Song by Neil Young

from the album Decade
- Released: October 28, 1977
- Recorded: June 16, 1974
- Studio: Broken Arrow Ranch
- Genre: Folk rock
- Length: 2:16
- Label: Reprise
- Songwriter: Neil Young
- Producers: Neil Young; David Briggs; Tim Mulligan;

= Love Is a Rose =

Song written by Neil Young

"Love Is a Rose" is a song written and composed by Neil Young. It first became popular in 1975 when Linda Ronstadt had a country hit with her version. "Love Is a Rose" has also been covered by other artists over the years.

==Neil Young version==
===Background===
Neil Young first recorded "Love Is a Rose" in 1974 for his unreleased album Homegrown. It was later released by Young in 1977 on the compilation Decade. Homegrown finally saw release in 2020, rendering Young's recording of the song no longer unique to Decade.
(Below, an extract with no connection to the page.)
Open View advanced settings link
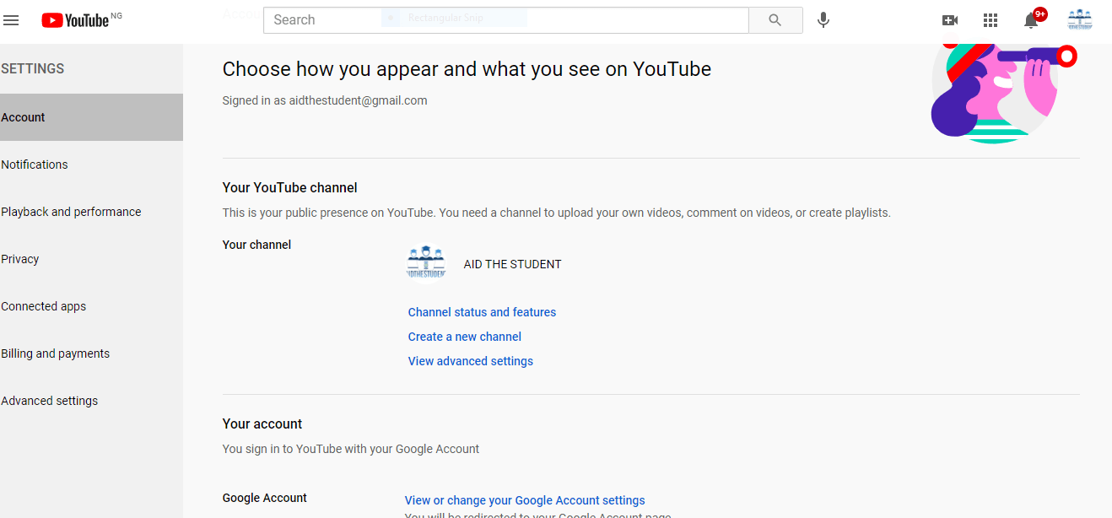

The melody for "Love Is a Rose" was taken from another as-yet unreleased song "Dance, Dance, Dance," which finally saw release on Live at Massey Hall 1971 in 2007. Young's longtime backing band Crazy Horse recorded the song, with the title "Dance, Dance, Dance", in 1971 on their album Crazy Horse.

===Personnel===
- Neil Young – guitar, harmonica, vocals
- Tim Drummond – bass

==Linda Ronstadt version==

===Background===
Linda Ronstadt recorded "Love Is a Rose" in a country music arrangement on her platinum-certified 1975 album Prisoner in Disguise. Her rendition peaked at No. 5 the US Billboard Country Singles chart. "Love Is a Rose" also debuted on the pop-oriented "Billboard" Hot 100 but its B-side: "Heat Wave", became the track of choice for pop radio stations, also becoming a No. 5 hit. Ronstadt frequently performed the song at her concerts during the mid-to-late-1970s.

===Chart performance===

| Chart (1975) | Peak position |
|---|---|
| US Billboard Hot 100 | 63 |
| US Hot Country Songs (Billboard) | 5 |
| Canada Top Singles (RPM) | 100 |
| Canada Country Tracks (RPM) | 46 |

==Other versions==
- Lisa Loeb recorded "Love Is a Rose" on her 2008 album, Camp Lisa.
- Jill Johnson covered the song on her 2009 cover album Music Row II, after having performed the song live in a cappella versions with the band during live concerts.
- Terri Clark recorded a cover of "Love Is a Rose" for her ninth studio album, Classic, which was released November 13, 2012. Clark's version was released as the album's first single in October 2012.